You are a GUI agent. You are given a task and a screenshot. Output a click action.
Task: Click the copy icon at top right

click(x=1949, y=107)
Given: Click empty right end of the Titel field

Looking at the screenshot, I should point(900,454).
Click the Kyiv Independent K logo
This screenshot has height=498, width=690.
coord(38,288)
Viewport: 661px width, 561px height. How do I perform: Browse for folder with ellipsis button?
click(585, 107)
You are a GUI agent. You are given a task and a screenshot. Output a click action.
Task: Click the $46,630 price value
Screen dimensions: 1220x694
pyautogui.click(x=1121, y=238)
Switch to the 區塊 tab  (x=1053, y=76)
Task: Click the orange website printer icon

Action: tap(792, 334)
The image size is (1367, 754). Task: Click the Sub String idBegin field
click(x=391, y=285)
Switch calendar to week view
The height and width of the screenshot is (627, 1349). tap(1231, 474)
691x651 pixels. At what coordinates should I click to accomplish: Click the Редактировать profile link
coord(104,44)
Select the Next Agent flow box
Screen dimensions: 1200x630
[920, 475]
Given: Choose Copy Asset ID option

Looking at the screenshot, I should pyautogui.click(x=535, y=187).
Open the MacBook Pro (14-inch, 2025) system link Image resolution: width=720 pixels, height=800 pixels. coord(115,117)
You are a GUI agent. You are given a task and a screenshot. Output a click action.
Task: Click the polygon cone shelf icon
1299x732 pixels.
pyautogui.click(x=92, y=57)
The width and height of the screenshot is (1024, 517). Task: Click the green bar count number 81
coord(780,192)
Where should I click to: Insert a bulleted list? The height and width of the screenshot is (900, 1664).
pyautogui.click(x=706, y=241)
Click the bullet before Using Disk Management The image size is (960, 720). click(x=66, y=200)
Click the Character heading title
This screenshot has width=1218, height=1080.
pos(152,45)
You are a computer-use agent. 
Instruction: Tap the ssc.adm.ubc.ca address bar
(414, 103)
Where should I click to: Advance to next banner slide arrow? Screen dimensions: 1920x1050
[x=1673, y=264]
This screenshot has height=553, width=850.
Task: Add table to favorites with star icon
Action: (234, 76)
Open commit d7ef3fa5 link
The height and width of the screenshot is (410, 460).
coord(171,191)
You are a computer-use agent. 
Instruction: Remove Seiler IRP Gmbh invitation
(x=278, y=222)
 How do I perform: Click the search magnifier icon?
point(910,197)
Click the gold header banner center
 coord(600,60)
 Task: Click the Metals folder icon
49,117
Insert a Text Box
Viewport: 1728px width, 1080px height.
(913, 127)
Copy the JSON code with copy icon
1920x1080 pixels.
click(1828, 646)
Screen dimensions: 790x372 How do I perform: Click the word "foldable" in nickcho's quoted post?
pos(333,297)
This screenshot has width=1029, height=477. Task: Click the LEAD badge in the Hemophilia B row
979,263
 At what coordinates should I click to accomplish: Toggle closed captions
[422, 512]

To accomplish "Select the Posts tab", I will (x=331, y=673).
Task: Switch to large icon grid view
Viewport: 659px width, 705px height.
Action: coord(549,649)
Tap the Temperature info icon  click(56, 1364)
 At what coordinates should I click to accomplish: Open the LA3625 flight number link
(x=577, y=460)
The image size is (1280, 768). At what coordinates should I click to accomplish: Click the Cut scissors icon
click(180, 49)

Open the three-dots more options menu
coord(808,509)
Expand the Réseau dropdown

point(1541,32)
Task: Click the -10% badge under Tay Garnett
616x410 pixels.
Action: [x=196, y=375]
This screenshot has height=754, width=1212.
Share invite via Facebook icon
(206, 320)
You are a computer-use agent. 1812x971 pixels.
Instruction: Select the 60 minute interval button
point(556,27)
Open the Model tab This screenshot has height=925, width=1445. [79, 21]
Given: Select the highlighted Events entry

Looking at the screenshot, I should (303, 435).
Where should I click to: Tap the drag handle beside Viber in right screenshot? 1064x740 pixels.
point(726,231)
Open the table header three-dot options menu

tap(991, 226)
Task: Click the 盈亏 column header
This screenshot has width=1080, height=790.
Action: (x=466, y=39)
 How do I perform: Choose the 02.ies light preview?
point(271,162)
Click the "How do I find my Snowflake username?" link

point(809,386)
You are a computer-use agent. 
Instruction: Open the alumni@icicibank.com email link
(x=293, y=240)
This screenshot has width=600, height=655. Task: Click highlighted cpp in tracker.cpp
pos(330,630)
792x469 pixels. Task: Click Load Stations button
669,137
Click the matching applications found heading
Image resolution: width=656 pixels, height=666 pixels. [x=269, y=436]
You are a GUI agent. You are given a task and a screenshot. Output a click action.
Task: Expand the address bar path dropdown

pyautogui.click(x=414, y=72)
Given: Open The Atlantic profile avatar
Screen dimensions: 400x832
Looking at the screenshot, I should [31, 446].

[What to produce]
Within the data above, the lines from the one with "Switch calendar to week view" to the one with "Open commit d7ef3fa5 link" must be repeated exactly; no other line belongs in the answer.

[Written reply]
Switch calendar to week view
The height and width of the screenshot is (627, 1349). tap(1231, 474)
691x651 pixels. At what coordinates should I click to accomplish: Click the Редактировать profile link
coord(104,44)
Select the Next Agent flow box
Screen dimensions: 1200x630
[920, 475]
Given: Choose Copy Asset ID option

Looking at the screenshot, I should pyautogui.click(x=535, y=187).
Open the MacBook Pro (14-inch, 2025) system link Image resolution: width=720 pixels, height=800 pixels. coord(115,117)
You are a GUI agent. You are given a task and a screenshot. Output a click action.
Task: Click the polygon cone shelf icon
1299x732 pixels.
pyautogui.click(x=92, y=57)
The width and height of the screenshot is (1024, 517). Task: Click the green bar count number 81
coord(780,192)
Where should I click to: Insert a bulleted list? The height and width of the screenshot is (900, 1664).
pyautogui.click(x=706, y=241)
Click the bullet before Using Disk Management The image size is (960, 720). click(x=66, y=200)
Click the Character heading title
This screenshot has width=1218, height=1080.
pos(152,45)
You are a computer-use agent. 
Instruction: Tap the ssc.adm.ubc.ca address bar
(414, 103)
Where should I click to: Advance to next banner slide arrow? Screen dimensions: 1920x1050
[x=1673, y=264]
This screenshot has height=553, width=850.
Task: Add table to favorites with star icon
Action: (234, 76)
Open commit d7ef3fa5 link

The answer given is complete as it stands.